> _OBJECTIVE_: Rewrite the records from the first line through the line containing "coordinates (632, 452)." as a JSON list of strings, one string per line, skipping blank lines and leaving out the pictures.
—————
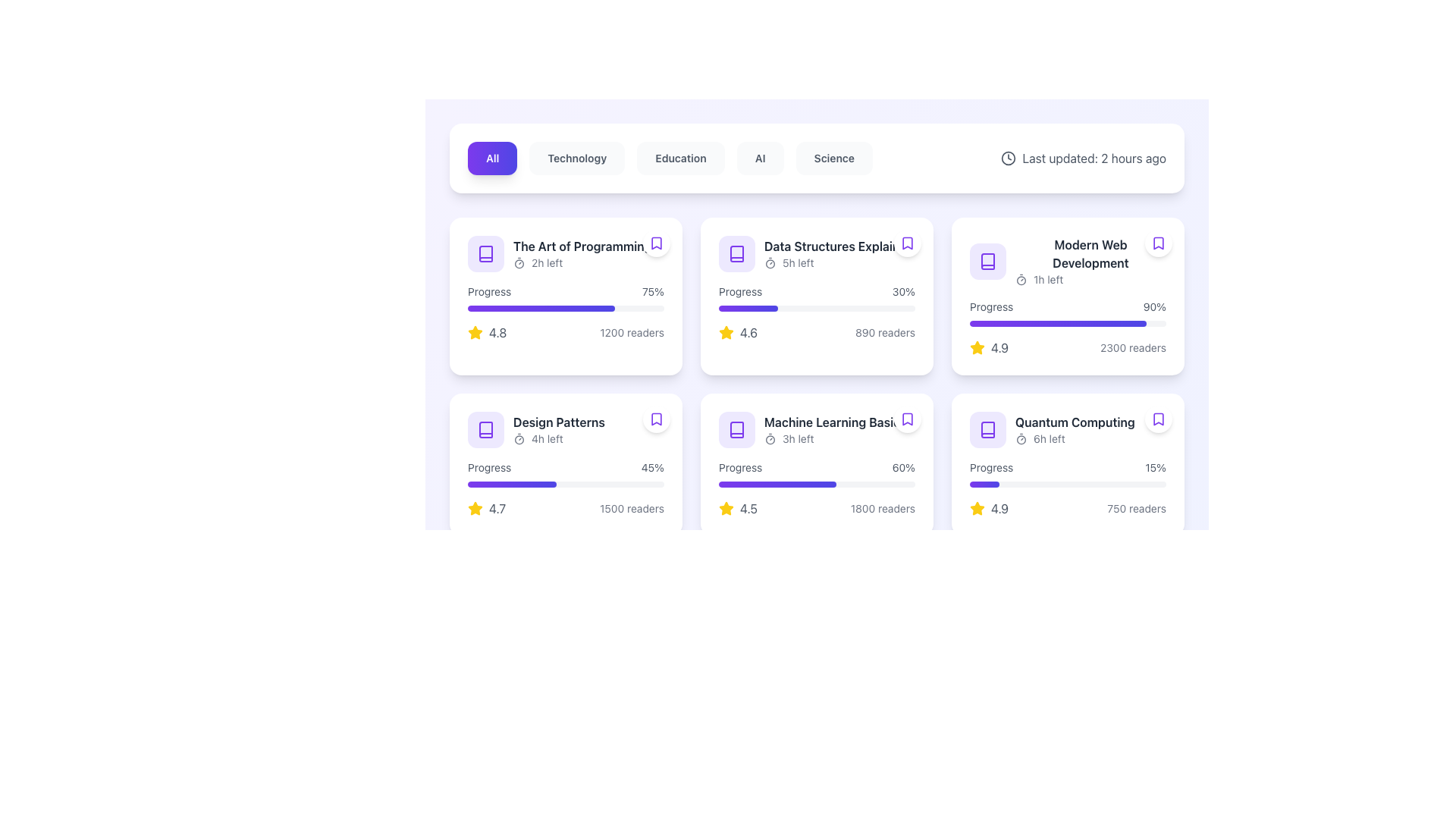  Describe the element at coordinates (987, 430) in the screenshot. I see `the educational resource icon representing 'Data Structures Explained', located in the upper-left corner of the corresponding card` at that location.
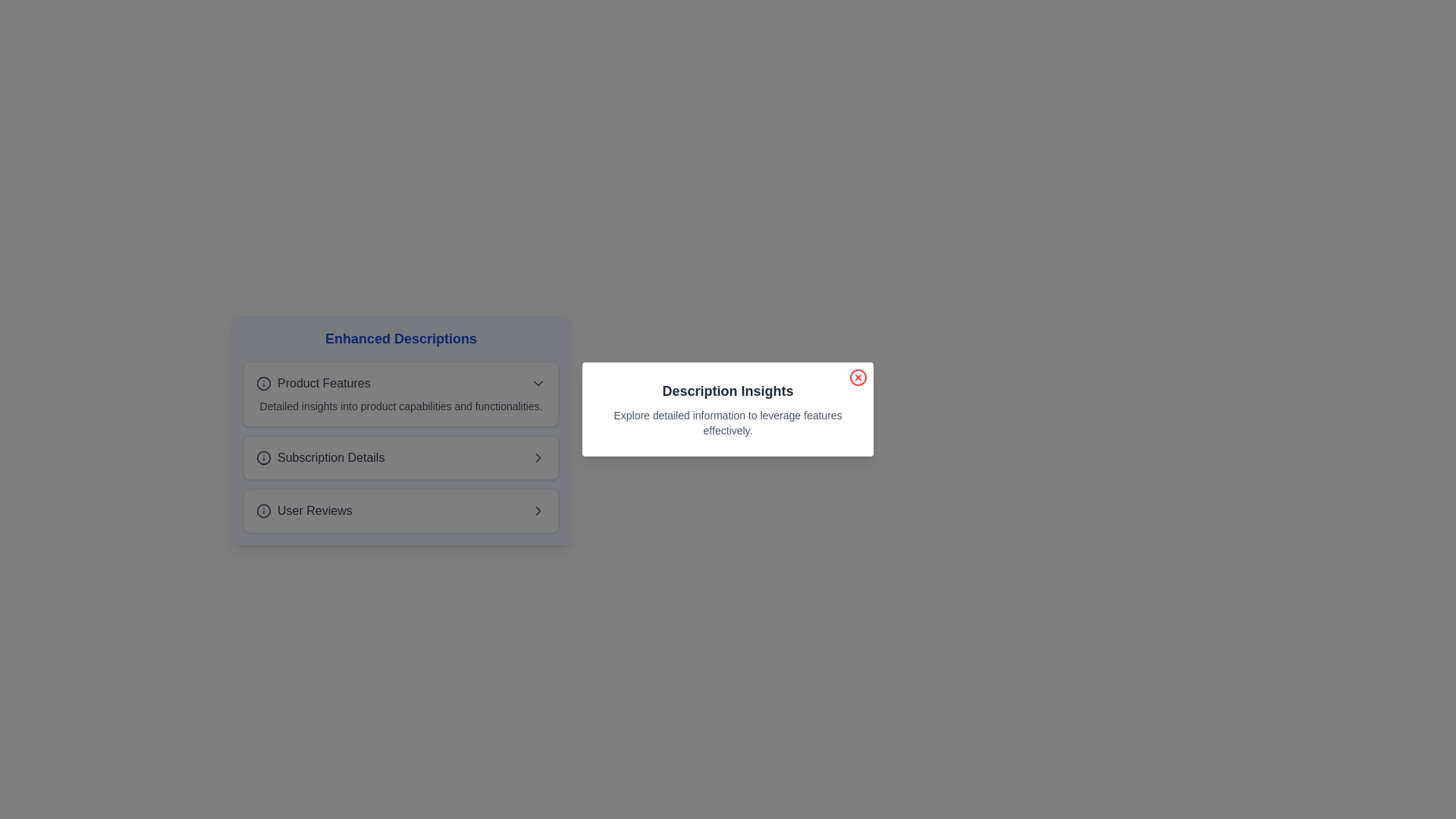 This screenshot has height=819, width=1456. I want to click on the icon associated with 'Subscription Details', so click(263, 457).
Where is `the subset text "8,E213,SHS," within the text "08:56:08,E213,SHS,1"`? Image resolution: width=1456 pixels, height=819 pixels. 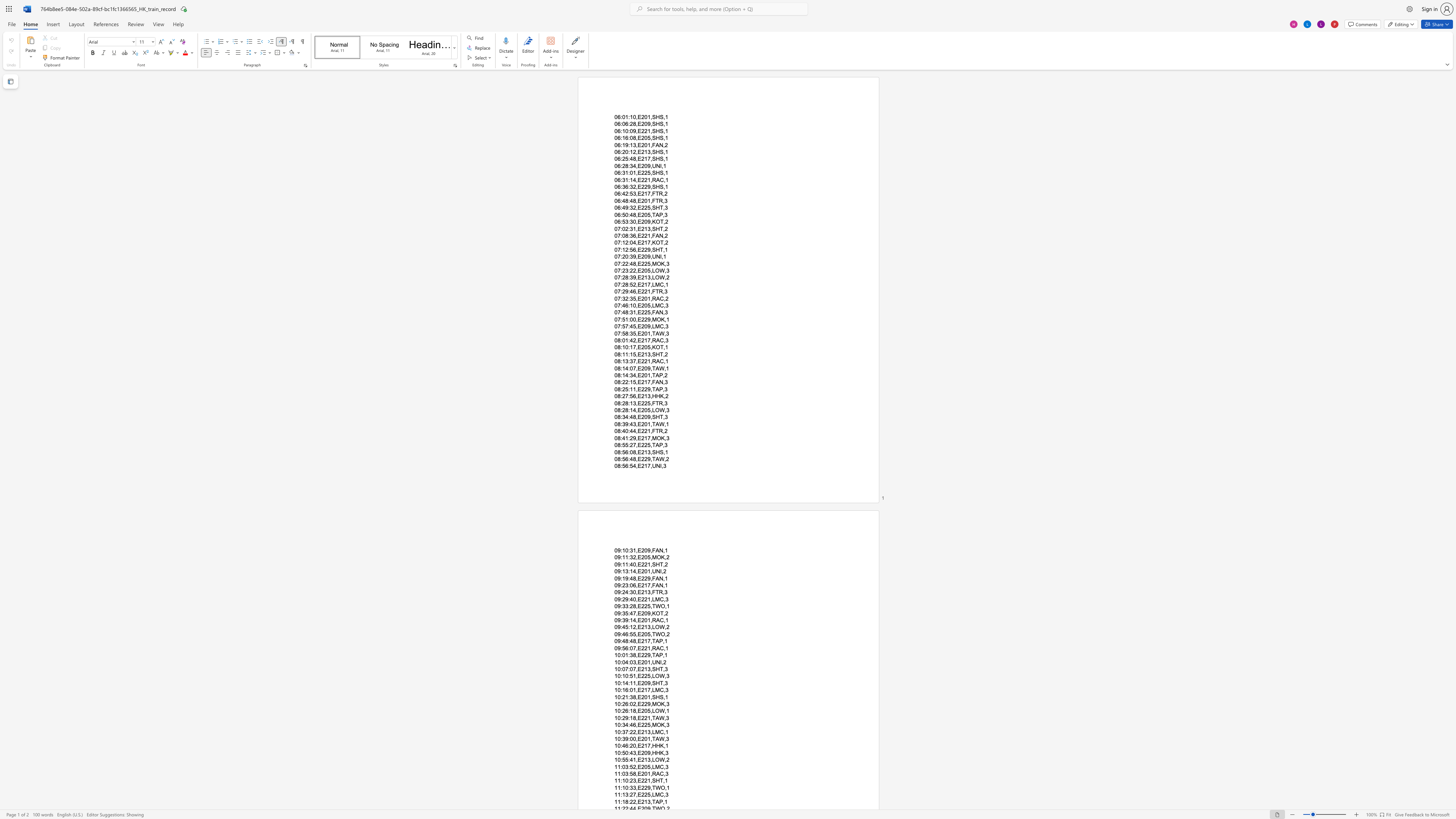
the subset text "8,E213,SHS," within the text "08:56:08,E213,SHS,1" is located at coordinates (632, 452).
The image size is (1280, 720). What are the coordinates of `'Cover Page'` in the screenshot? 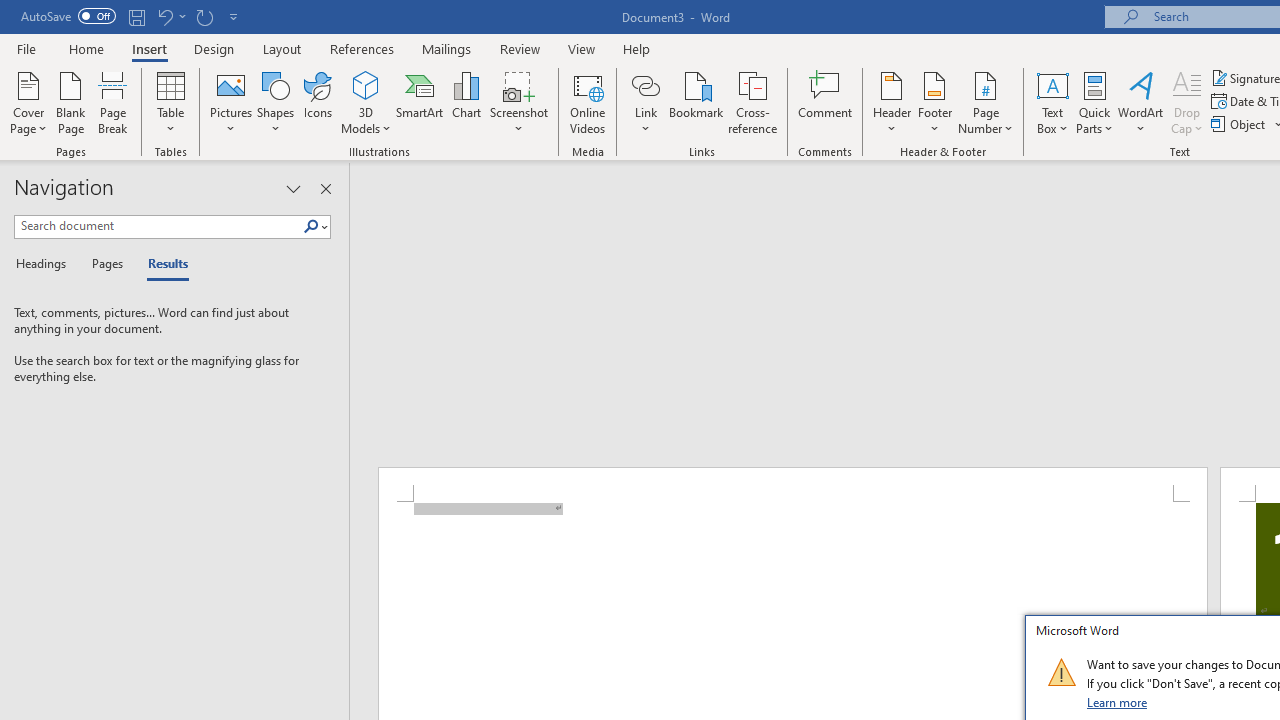 It's located at (28, 103).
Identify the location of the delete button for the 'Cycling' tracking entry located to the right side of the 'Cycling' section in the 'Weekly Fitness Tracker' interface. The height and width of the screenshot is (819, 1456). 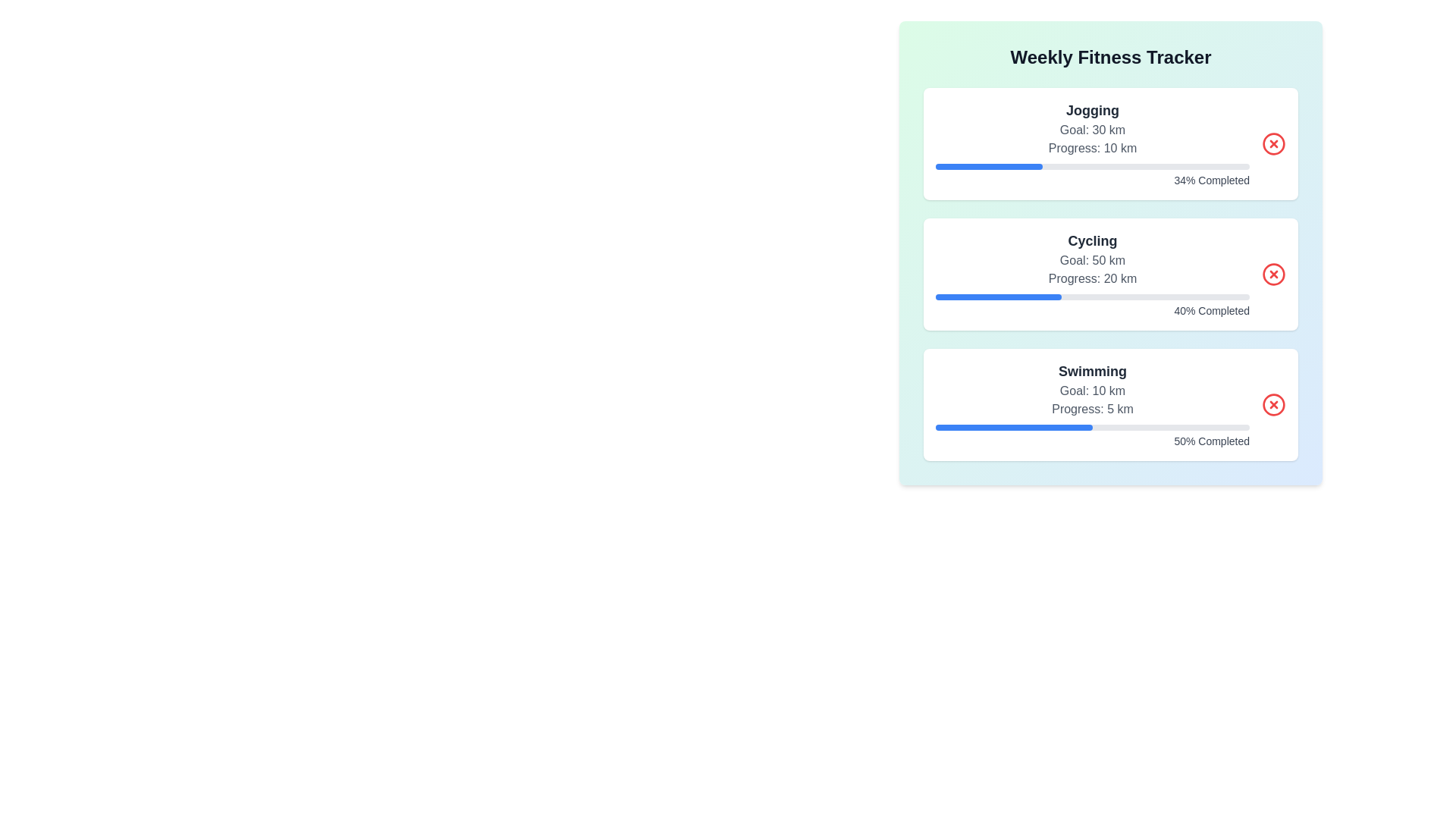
—————
> _CORRECT RESPONSE_:
[
  "  Describe the element at coordinates (987, 430) in the screenshot. I see `the educational resource icon representing 'Data Structures Explained', located in the upper-left corner of the corresponding card` at that location.",
  " This screenshot has height=819, width=1456. I want to click on the icon associated with 'Subscription Details', so click(263, 457).",
  "Where is `the subset text \"8,E213,SHS,\" within the text \"08:56:08,E213,SHS,1\"`? Image resolution: width=1456 pixels, height=819 pixels. ",
  "the subset text \"8,E213,SHS,\" within the text \"08:56:08,E213,SHS,1\" is located at coordinates (632, 452)."
]